## Problem to solve
All of the data must be returned exactly as given.

★ ★ ★ ★ ★ ★ ★

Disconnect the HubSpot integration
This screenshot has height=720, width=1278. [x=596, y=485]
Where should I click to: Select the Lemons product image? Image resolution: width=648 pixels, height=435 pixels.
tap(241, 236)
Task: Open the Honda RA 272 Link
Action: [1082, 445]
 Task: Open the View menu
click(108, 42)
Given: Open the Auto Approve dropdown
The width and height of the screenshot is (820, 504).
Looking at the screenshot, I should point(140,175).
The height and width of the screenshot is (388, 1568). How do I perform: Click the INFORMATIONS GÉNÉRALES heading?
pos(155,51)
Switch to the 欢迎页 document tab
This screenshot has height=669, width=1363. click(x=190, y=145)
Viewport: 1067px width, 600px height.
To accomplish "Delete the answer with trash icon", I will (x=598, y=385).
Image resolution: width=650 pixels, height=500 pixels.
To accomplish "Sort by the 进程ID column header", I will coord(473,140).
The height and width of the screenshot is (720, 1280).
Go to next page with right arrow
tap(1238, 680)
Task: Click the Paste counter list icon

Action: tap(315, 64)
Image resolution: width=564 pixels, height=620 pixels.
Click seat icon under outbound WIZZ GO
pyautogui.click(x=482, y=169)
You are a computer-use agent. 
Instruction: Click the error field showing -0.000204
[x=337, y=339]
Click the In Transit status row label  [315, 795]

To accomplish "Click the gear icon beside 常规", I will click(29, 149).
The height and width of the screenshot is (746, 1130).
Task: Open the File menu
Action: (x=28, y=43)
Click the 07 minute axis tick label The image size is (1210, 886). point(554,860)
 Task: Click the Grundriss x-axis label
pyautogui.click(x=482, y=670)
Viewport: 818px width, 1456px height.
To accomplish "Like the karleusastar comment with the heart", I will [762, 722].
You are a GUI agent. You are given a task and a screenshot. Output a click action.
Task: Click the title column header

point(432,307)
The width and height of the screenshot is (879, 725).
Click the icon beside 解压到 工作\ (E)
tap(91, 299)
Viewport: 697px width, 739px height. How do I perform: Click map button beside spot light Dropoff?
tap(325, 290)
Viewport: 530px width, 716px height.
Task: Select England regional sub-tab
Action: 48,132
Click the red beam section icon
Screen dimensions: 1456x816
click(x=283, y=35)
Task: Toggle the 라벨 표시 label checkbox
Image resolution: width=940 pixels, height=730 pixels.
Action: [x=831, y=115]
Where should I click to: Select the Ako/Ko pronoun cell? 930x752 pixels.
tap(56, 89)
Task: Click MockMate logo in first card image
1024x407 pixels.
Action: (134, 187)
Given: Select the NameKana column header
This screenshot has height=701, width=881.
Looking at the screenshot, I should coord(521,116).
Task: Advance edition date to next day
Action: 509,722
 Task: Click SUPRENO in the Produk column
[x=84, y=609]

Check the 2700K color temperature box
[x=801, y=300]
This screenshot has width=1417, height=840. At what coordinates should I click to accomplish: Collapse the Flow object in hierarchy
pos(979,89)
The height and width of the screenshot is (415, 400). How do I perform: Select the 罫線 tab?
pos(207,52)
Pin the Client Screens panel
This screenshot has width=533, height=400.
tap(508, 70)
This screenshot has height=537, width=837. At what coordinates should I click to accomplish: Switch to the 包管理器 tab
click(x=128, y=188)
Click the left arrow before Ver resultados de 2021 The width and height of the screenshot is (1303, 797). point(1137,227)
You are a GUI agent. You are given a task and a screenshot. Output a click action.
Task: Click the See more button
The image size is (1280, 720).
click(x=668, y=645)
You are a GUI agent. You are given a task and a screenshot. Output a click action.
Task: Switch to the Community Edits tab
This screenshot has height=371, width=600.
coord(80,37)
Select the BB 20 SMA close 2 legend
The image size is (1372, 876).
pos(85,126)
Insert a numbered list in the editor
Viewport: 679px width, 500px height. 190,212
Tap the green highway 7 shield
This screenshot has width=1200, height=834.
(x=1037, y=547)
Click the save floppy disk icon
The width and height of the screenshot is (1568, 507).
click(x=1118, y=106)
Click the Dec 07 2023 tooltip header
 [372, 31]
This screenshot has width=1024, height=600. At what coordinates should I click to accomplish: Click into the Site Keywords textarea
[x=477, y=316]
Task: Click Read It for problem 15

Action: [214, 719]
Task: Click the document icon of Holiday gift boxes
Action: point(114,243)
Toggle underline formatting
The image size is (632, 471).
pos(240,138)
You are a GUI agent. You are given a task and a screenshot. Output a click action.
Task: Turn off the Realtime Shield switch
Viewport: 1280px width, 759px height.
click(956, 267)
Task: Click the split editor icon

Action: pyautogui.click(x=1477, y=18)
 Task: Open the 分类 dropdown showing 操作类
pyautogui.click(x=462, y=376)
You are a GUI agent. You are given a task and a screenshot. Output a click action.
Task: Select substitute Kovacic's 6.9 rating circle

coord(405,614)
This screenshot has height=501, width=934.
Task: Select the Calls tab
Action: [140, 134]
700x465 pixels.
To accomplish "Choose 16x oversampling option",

★ ★ ★ ★ ★ ★ ★

## Finished task
Disconnect the HubSpot integration
This screenshot has height=720, width=1278. [x=596, y=485]
Where should I click to: Select the Lemons product image? Image resolution: width=648 pixels, height=435 pixels.
tap(241, 236)
Task: Open the Honda RA 272 Link
Action: [1082, 445]
 Task: Open the View menu
click(108, 42)
Given: Open the Auto Approve dropdown
The width and height of the screenshot is (820, 504).
Looking at the screenshot, I should point(140,175).
The height and width of the screenshot is (388, 1568). How do I perform: Click the INFORMATIONS GÉNÉRALES heading?
pos(155,51)
Switch to the 欢迎页 document tab
This screenshot has height=669, width=1363. click(x=190, y=145)
Viewport: 1067px width, 600px height.
To accomplish "Delete the answer with trash icon", I will (x=598, y=385).
Image resolution: width=650 pixels, height=500 pixels.
To accomplish "Sort by the 进程ID column header", I will coord(473,140).
The height and width of the screenshot is (720, 1280).
Go to next page with right arrow
tap(1238, 680)
Task: Click the Paste counter list icon

Action: tap(315, 64)
Image resolution: width=564 pixels, height=620 pixels.
Click seat icon under outbound WIZZ GO
pyautogui.click(x=482, y=169)
You are a computer-use agent. 
Instruction: Click the error field showing -0.000204
[x=337, y=339]
Click the In Transit status row label  [315, 795]

To accomplish "Click the gear icon beside 常规", I will click(29, 149).
The height and width of the screenshot is (746, 1130).
Task: Open the File menu
Action: (x=28, y=43)
Click the 07 minute axis tick label The image size is (1210, 886). point(554,860)
 Task: Click the Grundriss x-axis label
pyautogui.click(x=482, y=670)
Viewport: 818px width, 1456px height.
To accomplish "Like the karleusastar comment with the heart", I will [762, 722].
You are a GUI agent. You are given a task and a screenshot. Output a click action.
Task: Click the title column header

point(432,307)
The width and height of the screenshot is (879, 725).
Click the icon beside 解压到 工作\ (E)
tap(91, 299)
Viewport: 697px width, 739px height. How do I perform: Click map button beside spot light Dropoff?
tap(325, 290)
Viewport: 530px width, 716px height.
Task: Select England regional sub-tab
Action: 48,132
Click the red beam section icon
Screen dimensions: 1456x816
click(x=283, y=35)
Task: Toggle the 라벨 표시 label checkbox
Image resolution: width=940 pixels, height=730 pixels.
Action: [x=831, y=115]
Where should I click to: Select the Ako/Ko pronoun cell? 930x752 pixels.
tap(56, 89)
Task: Click MockMate logo in first card image
1024x407 pixels.
Action: (134, 187)
Given: Select the NameKana column header
This screenshot has height=701, width=881.
Looking at the screenshot, I should coord(521,116).
Task: Advance edition date to next day
Action: 509,722
 Task: Click SUPRENO in the Produk column
[x=84, y=609]

Check the 2700K color temperature box
[x=801, y=300]
This screenshot has width=1417, height=840. At what coordinates should I click to accomplish: Collapse the Flow object in hierarchy
pos(979,89)
The height and width of the screenshot is (415, 400). How do I perform: Select the 罫線 tab?
pos(207,52)
Pin the Client Screens panel
This screenshot has width=533, height=400.
tap(508, 70)
This screenshot has height=537, width=837. At what coordinates should I click to accomplish: Switch to the 包管理器 tab
click(x=128, y=188)
Click the left arrow before Ver resultados de 2021 The width and height of the screenshot is (1303, 797). point(1137,227)
You are a GUI agent. You are given a task and a screenshot. Output a click action.
Task: Click the See more button
The image size is (1280, 720).
click(x=668, y=645)
You are a GUI agent. You are given a task and a screenshot. Output a click action.
Task: Switch to the Community Edits tab
This screenshot has height=371, width=600.
coord(80,37)
Select the BB 20 SMA close 2 legend
The image size is (1372, 876).
pos(85,126)
Insert a numbered list in the editor
Viewport: 679px width, 500px height. 190,212
Tap the green highway 7 shield
This screenshot has width=1200, height=834.
(x=1037, y=547)
Click the save floppy disk icon
The width and height of the screenshot is (1568, 507).
click(x=1118, y=106)
Click the Dec 07 2023 tooltip header
 [372, 31]
This screenshot has width=1024, height=600. At what coordinates should I click to accomplish: Click into the Site Keywords textarea
[x=477, y=316]
Task: Click Read It for problem 15

Action: [214, 719]
Task: Click the document icon of Holiday gift boxes
Action: point(114,243)
Toggle underline formatting
The image size is (632, 471).
pos(240,138)
You are a GUI agent. You are given a task and a screenshot. Output a click action.
Task: Turn off the Realtime Shield switch
Viewport: 1280px width, 759px height.
click(956, 267)
Task: Click the split editor icon

Action: pyautogui.click(x=1477, y=18)
 Task: Open the 分类 dropdown showing 操作类
pyautogui.click(x=462, y=376)
You are a GUI agent. You are given a task and a screenshot. Output a click action.
Task: Select substitute Kovacic's 6.9 rating circle

coord(405,614)
This screenshot has height=501, width=934.
Task: Select the Calls tab
Action: [140, 134]
700x465 pixels.
To accomplish "Choose 16x oversampling option",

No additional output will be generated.